■ Excerpt to read:
* * * * * * *
# Logic behind the build. Was Alma right?



## Jonny Hotnuts (Mar 15, 2011)

I wanted to start of in saying I have been out of the SPL game for longer then I will mention but was well into the 160's. 

That being said there was a build concept for high SPL that I always personally wondered about until I seen the Alma Gates PPI Bronco (this is what they were doing). 

The build concept was that the drivers were enclosed only by the volume of the cab and nothing more. The backs (or fronts depending on orientation) were open to atmosphere. 

I noticed from my installs utilizing a sealed 'wall' enclosing the speakers were essentially in a bandpass box with the port blocked, the cab being one side and the box being the other. Both the box AND the cab acted like a box and creating positive and negative loads on the cone. 



So in an ultra high SPL system with massive cone area wouldnt it be better to calculate the volume of the cab and place a sealed wall at the volume for what you want to tune the drivers to, and leave the backs open (the cab is the ONLY enclosure) or increase the volume of the box substantially assuming the cab and pressure created also act like a box?

The only drawback I see is that you could not lower your windows/doors and must have a perfectly sealed cab. (unless you are very aware the drivers would be running free air and paid close attention the the volume). 
I ran calcs years ago and thought you could gain 2-3 db. 

Is this a known concept?
Is there any merit to it?
* * * * * * *
Target position records:
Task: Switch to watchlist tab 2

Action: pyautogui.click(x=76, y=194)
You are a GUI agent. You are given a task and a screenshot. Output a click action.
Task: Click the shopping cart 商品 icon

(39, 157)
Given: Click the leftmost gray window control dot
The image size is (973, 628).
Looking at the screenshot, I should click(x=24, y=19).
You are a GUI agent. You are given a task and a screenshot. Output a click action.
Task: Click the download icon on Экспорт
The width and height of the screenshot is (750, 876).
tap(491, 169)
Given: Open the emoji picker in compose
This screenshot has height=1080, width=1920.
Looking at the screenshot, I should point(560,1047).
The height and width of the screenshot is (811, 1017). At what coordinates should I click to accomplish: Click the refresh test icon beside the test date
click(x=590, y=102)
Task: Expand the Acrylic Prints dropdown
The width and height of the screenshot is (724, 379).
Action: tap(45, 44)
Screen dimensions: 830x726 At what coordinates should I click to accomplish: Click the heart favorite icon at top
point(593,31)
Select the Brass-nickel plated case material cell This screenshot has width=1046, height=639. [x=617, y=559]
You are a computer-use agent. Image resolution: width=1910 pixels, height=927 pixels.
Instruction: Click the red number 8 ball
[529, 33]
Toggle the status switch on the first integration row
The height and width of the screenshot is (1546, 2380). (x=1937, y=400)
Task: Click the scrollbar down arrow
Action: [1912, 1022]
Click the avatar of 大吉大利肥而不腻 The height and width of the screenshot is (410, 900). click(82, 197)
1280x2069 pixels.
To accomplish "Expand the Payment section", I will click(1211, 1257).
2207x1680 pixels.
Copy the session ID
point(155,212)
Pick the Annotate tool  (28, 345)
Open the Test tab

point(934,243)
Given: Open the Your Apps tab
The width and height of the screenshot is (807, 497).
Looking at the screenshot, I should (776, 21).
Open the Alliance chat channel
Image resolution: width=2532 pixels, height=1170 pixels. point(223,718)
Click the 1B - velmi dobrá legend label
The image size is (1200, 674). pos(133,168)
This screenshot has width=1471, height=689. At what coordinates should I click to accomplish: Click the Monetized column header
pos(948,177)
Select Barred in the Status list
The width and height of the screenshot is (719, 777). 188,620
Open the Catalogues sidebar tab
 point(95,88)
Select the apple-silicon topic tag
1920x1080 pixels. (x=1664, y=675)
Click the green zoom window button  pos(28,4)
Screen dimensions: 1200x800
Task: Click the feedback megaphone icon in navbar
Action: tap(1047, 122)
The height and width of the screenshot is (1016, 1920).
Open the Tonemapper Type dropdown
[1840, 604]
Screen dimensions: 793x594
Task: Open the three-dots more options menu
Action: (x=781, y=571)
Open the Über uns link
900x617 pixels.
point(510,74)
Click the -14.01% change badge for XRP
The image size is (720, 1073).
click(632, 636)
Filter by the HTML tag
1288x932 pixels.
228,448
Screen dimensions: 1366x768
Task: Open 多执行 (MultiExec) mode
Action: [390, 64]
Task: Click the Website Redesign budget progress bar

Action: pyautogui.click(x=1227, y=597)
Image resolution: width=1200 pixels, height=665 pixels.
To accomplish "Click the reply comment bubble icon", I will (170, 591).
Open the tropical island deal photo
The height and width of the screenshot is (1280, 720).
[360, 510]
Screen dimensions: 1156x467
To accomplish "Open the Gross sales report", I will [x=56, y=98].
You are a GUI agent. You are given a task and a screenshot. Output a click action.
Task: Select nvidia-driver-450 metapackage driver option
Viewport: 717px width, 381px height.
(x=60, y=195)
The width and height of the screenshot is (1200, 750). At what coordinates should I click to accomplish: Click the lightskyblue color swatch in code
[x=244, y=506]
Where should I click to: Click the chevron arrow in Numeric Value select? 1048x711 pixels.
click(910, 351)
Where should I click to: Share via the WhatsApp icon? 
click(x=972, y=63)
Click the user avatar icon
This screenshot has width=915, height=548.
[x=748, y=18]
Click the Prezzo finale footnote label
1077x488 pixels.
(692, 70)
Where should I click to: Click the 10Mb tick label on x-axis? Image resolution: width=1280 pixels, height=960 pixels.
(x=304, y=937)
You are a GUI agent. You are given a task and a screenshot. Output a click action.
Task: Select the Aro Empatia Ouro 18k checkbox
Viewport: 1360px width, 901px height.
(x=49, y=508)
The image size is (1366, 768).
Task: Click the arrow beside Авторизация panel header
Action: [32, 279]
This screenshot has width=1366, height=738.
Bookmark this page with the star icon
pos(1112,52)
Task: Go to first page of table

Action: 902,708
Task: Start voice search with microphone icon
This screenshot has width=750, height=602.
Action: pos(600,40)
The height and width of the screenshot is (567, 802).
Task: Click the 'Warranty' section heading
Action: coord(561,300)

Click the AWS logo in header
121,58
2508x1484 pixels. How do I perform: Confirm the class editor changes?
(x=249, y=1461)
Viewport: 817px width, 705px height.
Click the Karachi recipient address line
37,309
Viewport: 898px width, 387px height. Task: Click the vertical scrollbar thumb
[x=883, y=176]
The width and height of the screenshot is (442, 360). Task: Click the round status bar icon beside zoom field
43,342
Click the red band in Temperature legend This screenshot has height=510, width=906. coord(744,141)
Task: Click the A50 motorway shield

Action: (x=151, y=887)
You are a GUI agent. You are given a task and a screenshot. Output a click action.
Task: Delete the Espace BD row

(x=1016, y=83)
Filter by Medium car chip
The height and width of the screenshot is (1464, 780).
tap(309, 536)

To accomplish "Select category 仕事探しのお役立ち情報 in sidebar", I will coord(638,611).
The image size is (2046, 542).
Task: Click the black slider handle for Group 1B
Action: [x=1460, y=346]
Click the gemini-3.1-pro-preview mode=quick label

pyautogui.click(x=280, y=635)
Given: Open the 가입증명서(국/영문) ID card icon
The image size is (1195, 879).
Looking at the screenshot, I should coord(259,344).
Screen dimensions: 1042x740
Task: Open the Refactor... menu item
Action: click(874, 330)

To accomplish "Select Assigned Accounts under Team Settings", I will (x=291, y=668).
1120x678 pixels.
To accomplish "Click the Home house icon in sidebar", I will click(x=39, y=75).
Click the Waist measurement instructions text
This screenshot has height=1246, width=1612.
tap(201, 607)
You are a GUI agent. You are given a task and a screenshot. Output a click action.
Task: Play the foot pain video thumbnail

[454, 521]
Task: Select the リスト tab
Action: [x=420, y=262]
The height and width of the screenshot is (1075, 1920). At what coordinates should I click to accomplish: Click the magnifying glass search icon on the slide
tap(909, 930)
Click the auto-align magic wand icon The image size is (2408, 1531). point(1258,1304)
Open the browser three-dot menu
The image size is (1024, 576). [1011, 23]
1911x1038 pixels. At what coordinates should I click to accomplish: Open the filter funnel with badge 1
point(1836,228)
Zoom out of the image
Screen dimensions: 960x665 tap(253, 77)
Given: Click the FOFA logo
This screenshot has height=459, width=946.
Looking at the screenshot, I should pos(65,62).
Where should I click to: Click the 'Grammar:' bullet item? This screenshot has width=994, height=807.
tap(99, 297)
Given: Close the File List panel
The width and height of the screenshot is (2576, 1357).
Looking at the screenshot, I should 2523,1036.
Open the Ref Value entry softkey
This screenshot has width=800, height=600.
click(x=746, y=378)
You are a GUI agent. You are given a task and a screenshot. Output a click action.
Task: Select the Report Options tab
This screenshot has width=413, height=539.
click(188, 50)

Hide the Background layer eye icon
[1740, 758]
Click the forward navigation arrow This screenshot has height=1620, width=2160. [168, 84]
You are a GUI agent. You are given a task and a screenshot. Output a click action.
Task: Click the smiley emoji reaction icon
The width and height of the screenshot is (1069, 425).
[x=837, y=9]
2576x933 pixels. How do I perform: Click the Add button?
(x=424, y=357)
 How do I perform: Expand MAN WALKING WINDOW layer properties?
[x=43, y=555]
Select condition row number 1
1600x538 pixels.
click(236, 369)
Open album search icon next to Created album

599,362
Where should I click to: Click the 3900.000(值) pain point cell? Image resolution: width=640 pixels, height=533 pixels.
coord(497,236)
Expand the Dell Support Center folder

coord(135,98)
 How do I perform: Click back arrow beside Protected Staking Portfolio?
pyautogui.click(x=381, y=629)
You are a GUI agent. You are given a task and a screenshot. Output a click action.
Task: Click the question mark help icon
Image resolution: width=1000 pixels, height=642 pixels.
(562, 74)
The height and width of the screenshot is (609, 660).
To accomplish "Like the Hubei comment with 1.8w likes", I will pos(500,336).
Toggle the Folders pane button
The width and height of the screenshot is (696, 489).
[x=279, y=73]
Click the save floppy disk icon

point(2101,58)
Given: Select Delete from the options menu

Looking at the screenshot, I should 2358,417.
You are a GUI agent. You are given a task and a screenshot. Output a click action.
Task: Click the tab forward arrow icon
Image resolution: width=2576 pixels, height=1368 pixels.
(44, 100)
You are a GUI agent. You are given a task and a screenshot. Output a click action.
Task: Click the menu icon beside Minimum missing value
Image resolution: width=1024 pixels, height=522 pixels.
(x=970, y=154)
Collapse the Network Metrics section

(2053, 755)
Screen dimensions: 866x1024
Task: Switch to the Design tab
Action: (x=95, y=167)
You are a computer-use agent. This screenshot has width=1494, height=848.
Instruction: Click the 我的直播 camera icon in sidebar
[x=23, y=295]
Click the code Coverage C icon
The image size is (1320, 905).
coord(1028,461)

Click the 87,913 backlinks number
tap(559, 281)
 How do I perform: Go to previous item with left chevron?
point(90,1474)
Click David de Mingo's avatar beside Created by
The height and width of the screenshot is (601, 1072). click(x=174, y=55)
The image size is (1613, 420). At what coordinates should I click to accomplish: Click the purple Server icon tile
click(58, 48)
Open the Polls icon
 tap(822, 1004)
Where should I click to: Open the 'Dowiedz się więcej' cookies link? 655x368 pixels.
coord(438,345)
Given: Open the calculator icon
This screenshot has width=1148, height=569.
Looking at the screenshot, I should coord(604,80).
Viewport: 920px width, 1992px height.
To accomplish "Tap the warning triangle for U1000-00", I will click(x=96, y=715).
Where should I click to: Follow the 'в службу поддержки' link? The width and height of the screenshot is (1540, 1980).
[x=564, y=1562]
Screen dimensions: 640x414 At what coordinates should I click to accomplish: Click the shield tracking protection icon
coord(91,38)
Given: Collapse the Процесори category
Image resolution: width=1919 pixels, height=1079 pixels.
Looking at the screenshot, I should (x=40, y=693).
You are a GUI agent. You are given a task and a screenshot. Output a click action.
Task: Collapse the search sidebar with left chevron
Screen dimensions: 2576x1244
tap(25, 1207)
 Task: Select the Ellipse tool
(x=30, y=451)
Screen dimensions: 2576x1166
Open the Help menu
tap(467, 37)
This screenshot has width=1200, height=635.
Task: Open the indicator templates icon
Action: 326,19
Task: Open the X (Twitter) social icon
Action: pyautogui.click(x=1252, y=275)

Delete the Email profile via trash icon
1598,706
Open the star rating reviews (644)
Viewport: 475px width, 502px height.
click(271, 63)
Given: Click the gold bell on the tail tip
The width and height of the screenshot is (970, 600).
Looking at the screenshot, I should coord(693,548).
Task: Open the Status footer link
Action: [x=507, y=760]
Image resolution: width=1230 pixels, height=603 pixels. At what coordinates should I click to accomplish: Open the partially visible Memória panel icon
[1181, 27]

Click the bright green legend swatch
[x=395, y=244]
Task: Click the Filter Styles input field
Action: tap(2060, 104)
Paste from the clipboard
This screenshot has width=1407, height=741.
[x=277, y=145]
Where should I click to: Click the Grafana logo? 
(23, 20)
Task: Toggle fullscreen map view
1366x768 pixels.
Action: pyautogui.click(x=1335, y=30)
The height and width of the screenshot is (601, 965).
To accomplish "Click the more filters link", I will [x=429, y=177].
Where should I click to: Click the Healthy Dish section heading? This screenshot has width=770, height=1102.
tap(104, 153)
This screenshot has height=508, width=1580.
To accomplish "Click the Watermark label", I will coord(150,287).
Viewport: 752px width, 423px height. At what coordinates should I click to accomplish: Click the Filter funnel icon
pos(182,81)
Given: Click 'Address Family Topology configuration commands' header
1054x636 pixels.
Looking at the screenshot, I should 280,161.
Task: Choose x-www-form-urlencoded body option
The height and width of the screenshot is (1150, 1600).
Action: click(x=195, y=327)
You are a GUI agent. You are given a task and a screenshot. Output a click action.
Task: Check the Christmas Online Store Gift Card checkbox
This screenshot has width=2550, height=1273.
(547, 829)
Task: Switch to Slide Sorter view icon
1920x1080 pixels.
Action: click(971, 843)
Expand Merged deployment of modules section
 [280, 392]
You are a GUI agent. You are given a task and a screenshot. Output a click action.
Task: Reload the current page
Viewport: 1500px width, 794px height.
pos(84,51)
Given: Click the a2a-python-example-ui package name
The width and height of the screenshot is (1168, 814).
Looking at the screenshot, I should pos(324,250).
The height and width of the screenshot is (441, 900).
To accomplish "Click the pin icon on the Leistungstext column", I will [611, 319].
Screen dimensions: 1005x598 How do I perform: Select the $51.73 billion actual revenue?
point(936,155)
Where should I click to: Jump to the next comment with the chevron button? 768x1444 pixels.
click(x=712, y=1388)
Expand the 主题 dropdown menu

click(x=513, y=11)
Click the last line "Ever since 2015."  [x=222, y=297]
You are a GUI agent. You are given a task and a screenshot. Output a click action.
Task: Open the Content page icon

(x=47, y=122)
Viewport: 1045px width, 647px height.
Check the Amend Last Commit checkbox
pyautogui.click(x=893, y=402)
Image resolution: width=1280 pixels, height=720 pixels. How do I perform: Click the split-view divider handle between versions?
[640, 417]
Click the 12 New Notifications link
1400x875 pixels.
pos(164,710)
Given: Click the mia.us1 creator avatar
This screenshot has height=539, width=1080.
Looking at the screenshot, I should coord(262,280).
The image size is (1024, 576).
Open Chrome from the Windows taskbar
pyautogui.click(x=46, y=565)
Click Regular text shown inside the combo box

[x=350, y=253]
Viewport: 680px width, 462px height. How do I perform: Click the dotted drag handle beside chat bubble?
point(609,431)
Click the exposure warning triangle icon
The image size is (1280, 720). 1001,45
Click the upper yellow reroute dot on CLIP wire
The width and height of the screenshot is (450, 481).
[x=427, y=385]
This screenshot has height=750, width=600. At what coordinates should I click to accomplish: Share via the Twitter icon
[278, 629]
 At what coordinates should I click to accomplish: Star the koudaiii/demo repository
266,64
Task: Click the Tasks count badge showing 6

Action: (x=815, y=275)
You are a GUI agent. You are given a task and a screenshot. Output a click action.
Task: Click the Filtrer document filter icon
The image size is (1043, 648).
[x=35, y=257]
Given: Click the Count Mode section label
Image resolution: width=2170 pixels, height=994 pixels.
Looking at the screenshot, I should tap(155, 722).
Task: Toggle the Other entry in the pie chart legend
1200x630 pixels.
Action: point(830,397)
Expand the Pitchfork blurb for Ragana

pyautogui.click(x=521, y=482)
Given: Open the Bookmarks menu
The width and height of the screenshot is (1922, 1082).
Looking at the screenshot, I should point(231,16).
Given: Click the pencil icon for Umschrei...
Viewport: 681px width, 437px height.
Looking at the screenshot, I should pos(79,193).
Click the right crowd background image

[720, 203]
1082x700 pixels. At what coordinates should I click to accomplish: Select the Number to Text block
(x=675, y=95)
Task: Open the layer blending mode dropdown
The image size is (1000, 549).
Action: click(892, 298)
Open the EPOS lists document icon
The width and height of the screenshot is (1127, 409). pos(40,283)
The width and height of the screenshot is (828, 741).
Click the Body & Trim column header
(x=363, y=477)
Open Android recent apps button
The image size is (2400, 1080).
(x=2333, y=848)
* * * * * * *
■ What to work on:
a) Answer these questions about the forum thread on the SPL build, one line each:
(i) Whose vehicle made the poster see that this build concept was being used?
(ii) How many decibels did the poster's calculations from years ago suggest could be gained?
(iii) What is the only drawback the poster sees?
b) Write out the lines of the listing from the line with "Screen dimensions: 1005x598" to the line with "pyautogui.click(x=893, y=402)".

■ Solutions for each task:
a)
(i) The Alma Gates PPI Bronco.
(ii) 2-3 dB.
(iii) You could not lower your windows or doors, and the cab must be perfectly sealed.

b)
Screen dimensions: 1005x598 How do I perform: Select the $51.73 billion actual revenue?
point(936,155)
Where should I click to: Jump to the next comment with the chevron button? 768x1444 pixels.
click(x=712, y=1388)
Expand the 主题 dropdown menu

click(x=513, y=11)
Click the last line "Ever since 2015."  [x=222, y=297]
You are a GUI agent. You are given a task and a screenshot. Output a click action.
Task: Open the Content page icon

(x=47, y=122)
Viewport: 1045px width, 647px height.
Check the Amend Last Commit checkbox
pyautogui.click(x=893, y=402)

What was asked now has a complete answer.